● About this task
Go to the line containing "Sort by (37, 377)" in the records below and retype from there through the final line, exactly.

● Exercise materials

▽

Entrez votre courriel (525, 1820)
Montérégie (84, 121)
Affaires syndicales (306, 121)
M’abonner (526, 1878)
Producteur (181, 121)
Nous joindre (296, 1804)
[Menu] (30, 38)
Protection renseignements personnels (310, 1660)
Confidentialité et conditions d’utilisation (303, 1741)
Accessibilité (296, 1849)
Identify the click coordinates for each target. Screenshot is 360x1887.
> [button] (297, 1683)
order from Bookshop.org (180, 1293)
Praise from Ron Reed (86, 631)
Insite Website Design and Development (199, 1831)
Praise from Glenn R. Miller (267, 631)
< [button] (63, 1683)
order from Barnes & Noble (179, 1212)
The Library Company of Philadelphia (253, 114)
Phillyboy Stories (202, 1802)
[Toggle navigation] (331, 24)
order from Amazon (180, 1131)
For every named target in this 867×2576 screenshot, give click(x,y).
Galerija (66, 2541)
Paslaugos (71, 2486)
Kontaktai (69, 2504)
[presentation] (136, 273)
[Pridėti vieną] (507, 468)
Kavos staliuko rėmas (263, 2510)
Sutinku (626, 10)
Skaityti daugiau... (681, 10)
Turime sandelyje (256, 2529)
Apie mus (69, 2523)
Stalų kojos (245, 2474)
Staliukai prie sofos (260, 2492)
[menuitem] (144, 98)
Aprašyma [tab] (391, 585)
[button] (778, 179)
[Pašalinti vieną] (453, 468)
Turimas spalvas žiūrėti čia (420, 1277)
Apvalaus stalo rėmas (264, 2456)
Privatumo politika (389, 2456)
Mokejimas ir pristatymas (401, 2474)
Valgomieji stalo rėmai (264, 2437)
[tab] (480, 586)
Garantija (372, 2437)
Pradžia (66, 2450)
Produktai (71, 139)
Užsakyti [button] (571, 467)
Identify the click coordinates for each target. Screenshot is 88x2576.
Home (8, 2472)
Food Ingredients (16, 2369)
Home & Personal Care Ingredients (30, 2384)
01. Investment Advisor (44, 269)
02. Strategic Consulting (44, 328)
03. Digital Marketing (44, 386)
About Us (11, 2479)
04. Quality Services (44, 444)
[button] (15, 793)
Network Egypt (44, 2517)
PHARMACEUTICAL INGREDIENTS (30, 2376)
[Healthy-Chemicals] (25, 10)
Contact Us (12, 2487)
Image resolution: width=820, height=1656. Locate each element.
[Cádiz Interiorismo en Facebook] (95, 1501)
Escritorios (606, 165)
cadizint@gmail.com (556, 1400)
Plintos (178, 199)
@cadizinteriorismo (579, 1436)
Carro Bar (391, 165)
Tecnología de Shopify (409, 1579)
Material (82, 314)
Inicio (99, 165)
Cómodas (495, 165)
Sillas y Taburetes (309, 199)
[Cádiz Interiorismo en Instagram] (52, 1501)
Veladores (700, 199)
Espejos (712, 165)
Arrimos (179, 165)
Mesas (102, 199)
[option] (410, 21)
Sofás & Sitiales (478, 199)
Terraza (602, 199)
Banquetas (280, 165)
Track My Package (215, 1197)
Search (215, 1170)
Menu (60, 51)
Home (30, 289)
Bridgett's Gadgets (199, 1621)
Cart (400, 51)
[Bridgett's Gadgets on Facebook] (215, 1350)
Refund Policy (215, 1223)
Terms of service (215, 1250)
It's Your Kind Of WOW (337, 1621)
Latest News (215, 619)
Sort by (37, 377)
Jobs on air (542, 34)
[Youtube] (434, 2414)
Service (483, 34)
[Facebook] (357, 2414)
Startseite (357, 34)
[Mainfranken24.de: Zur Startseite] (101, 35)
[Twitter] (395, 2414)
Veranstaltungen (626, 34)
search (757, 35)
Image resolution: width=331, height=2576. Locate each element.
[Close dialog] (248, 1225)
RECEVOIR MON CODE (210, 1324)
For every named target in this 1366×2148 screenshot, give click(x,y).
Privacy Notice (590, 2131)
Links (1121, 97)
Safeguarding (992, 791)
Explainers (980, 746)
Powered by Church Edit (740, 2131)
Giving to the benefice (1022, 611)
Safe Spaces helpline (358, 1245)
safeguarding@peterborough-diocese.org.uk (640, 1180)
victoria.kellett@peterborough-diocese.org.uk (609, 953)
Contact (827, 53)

△

● Exercise output
Sort by (37, 377)
Jobs on air (542, 34)
[Youtube] (434, 2414)
Service (483, 34)
[Facebook] (357, 2414)
Startseite (357, 34)
[Mainfranken24.de: Zur Startseite] (101, 35)
[Twitter] (395, 2414)
Veranstaltungen (626, 34)
search (757, 35)
Image resolution: width=331, height=2576. Locate each element.
[Close dialog] (248, 1225)
RECEVOIR MON CODE (210, 1324)
For every named target in this 1366×2148 screenshot, give click(x,y).
Privacy Notice (590, 2131)
Links (1121, 97)
Safeguarding (992, 791)
Explainers (980, 746)
Powered by Church Edit (740, 2131)
Giving to the benefice (1022, 611)
Safe Spaces helpline (358, 1245)
safeguarding@peterborough-diocese.org.uk (640, 1180)
victoria.kellett@peterborough-diocese.org.uk (609, 953)
Contact (827, 53)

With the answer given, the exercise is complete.